→ Exercise details
Write out a word-for-word repetition of the lines that come before the line containing "The image size is (1190, 720)." in the listing below, along with that line itself, omitting pictures.
########
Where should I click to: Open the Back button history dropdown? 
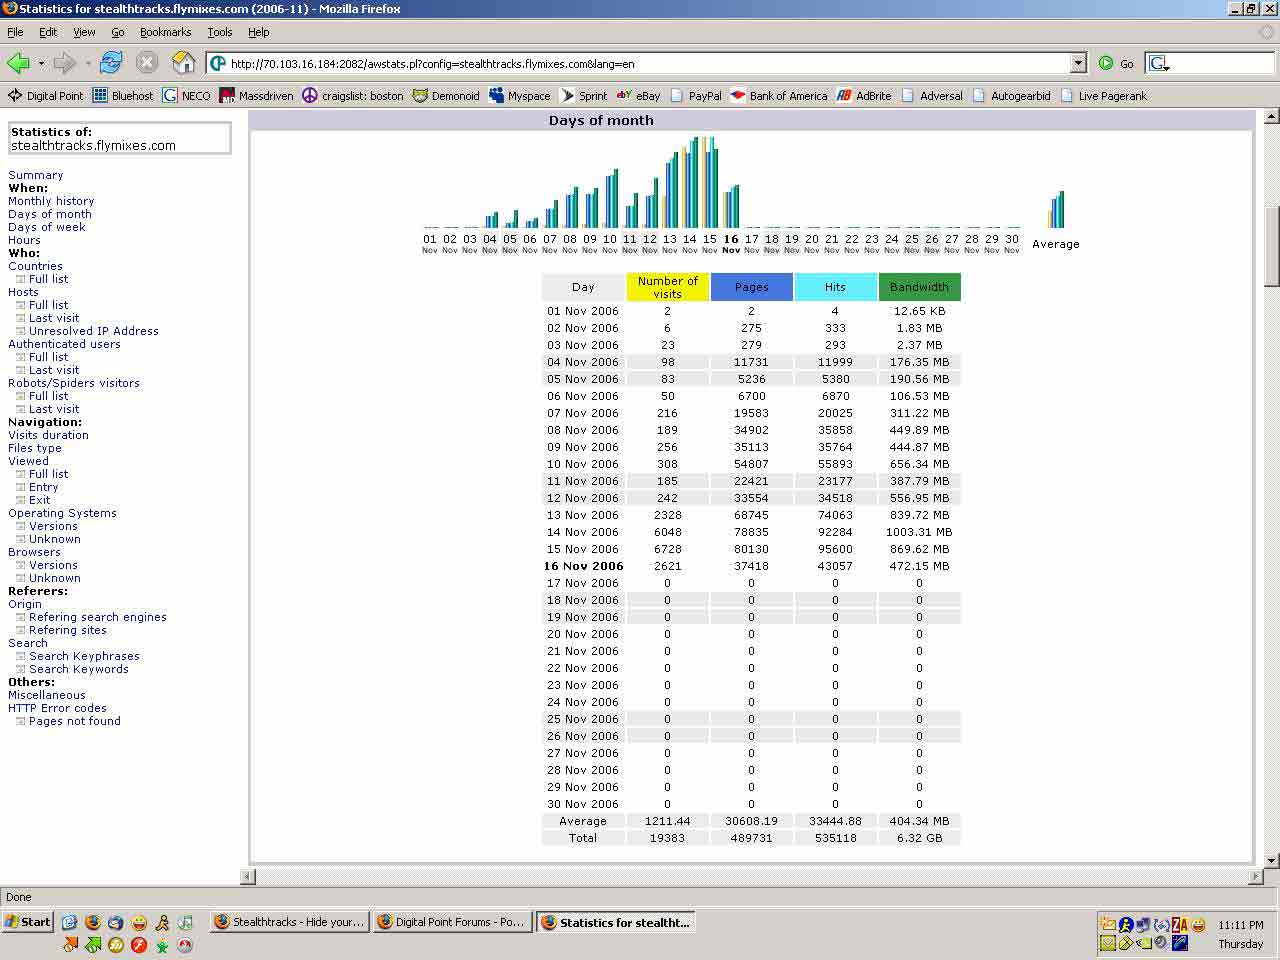pyautogui.click(x=41, y=64)
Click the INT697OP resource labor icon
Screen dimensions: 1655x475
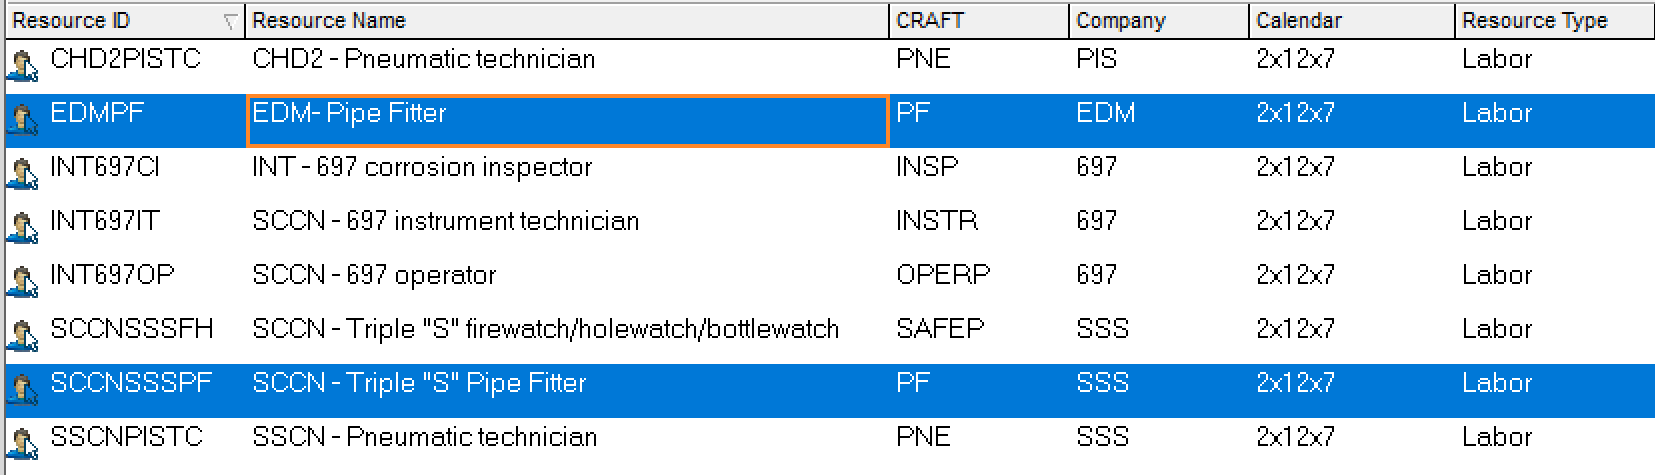coord(22,282)
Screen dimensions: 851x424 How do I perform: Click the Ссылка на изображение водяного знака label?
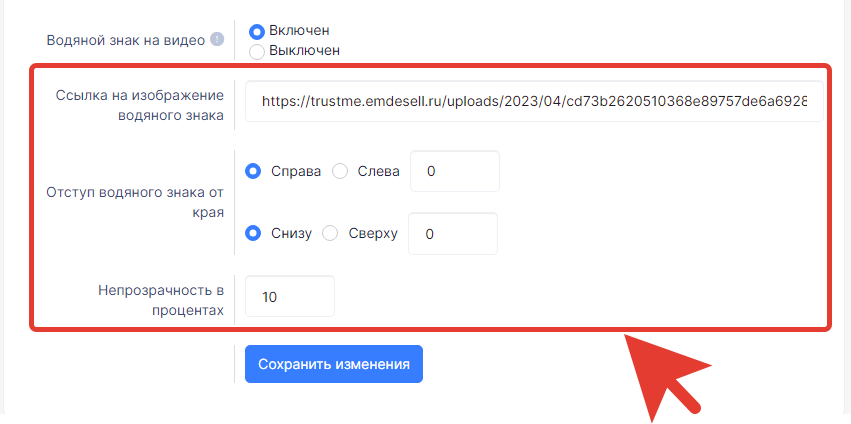pyautogui.click(x=139, y=106)
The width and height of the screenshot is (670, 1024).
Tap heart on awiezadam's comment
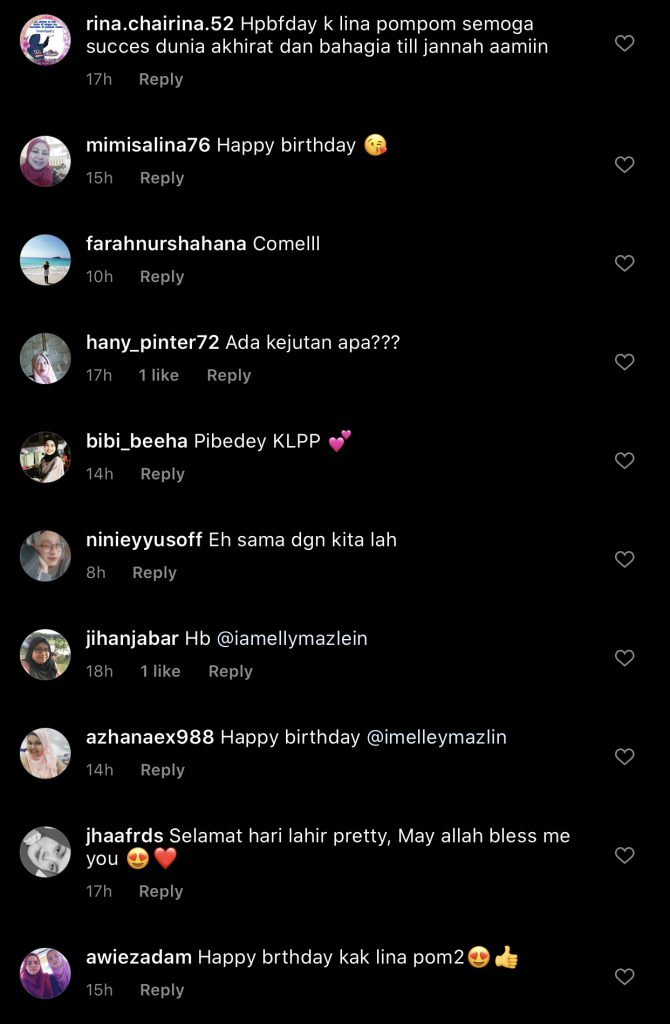pos(624,976)
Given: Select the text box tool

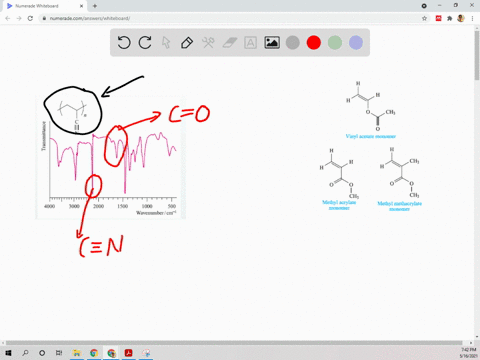Looking at the screenshot, I should click(250, 43).
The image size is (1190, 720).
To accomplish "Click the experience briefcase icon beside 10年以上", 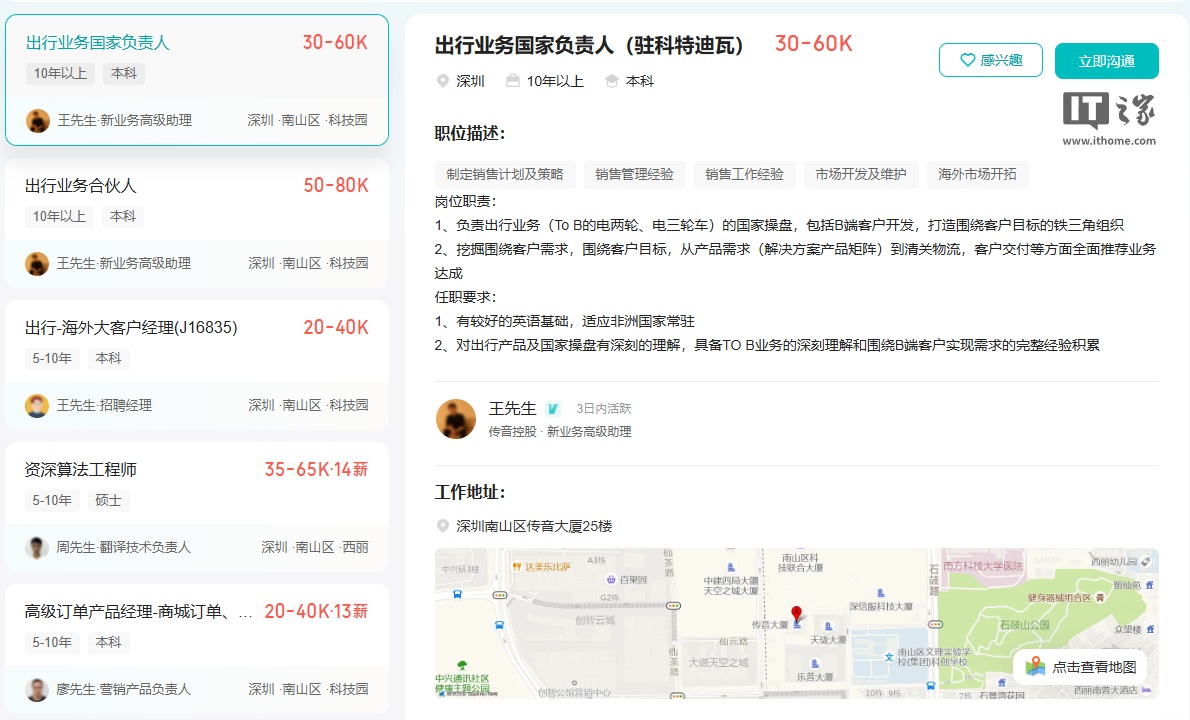I will 513,81.
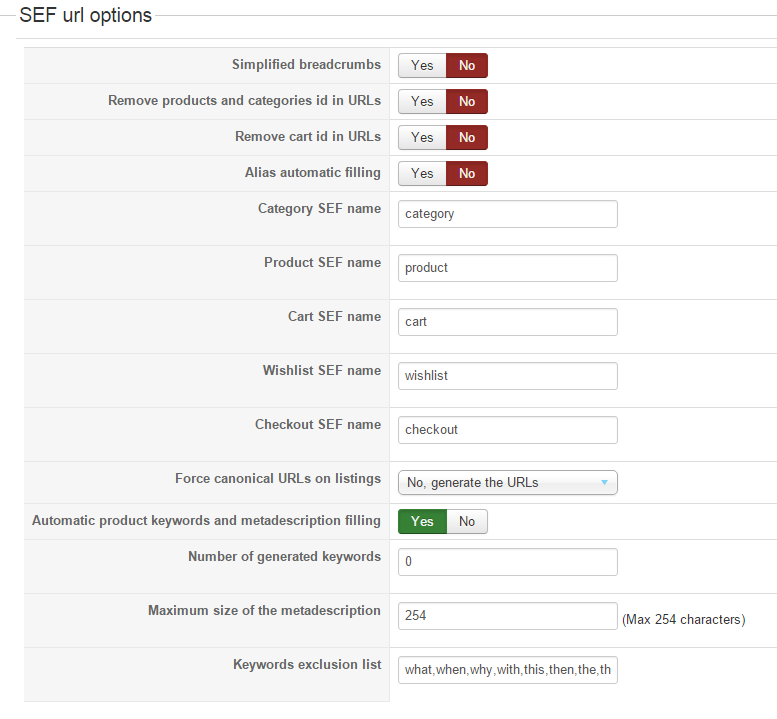This screenshot has width=777, height=719.
Task: Select No for Alias automatic filling
Action: pyautogui.click(x=467, y=174)

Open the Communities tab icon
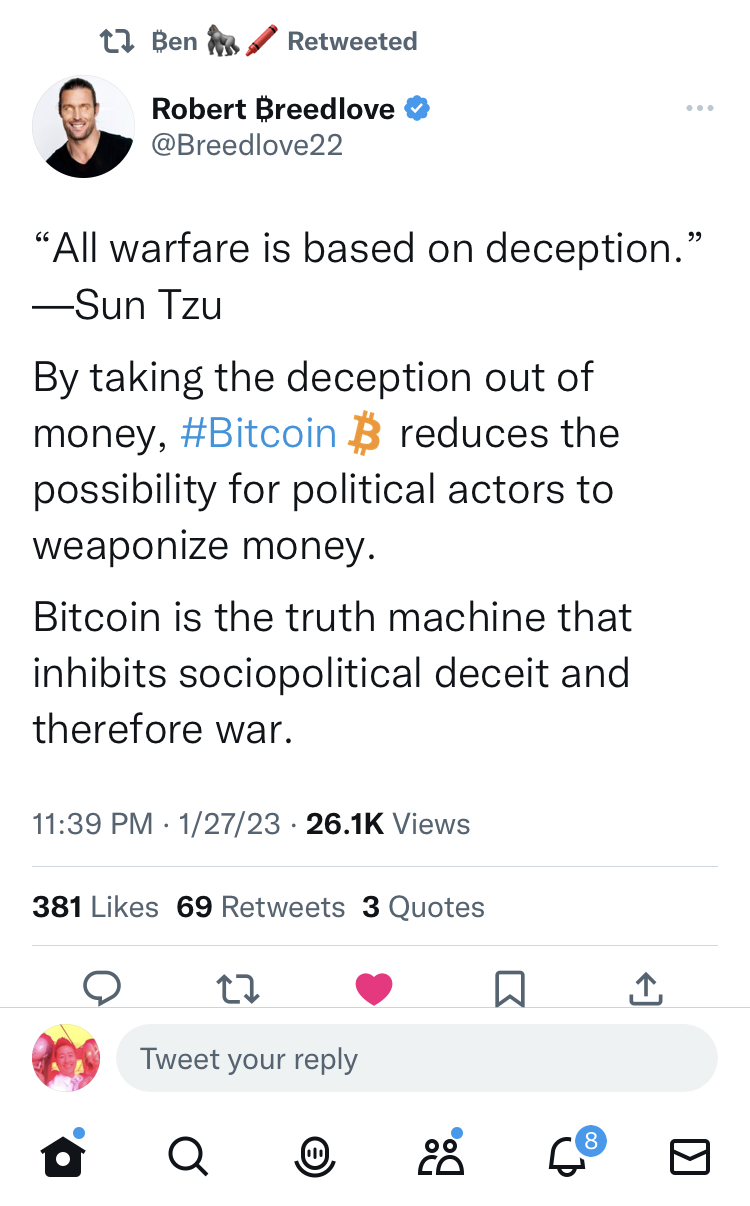[440, 1156]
########
→ Answer area
Where should I click to: Open the Back button history dropdown? 
pyautogui.click(x=41, y=64)
Click the INT697OP resource labor icon
Screen dimensions: 1655x475
coord(22,282)
Screen dimensions: 851x424 How do I perform: Click the Ссылка на изображение водяного знака label?
pyautogui.click(x=139, y=106)
The width and height of the screenshot is (670, 1024).
Tap heart on awiezadam's comment
pos(624,976)
Given: Select the text box tool

Looking at the screenshot, I should click(250, 43).
The image size is (1190, 720).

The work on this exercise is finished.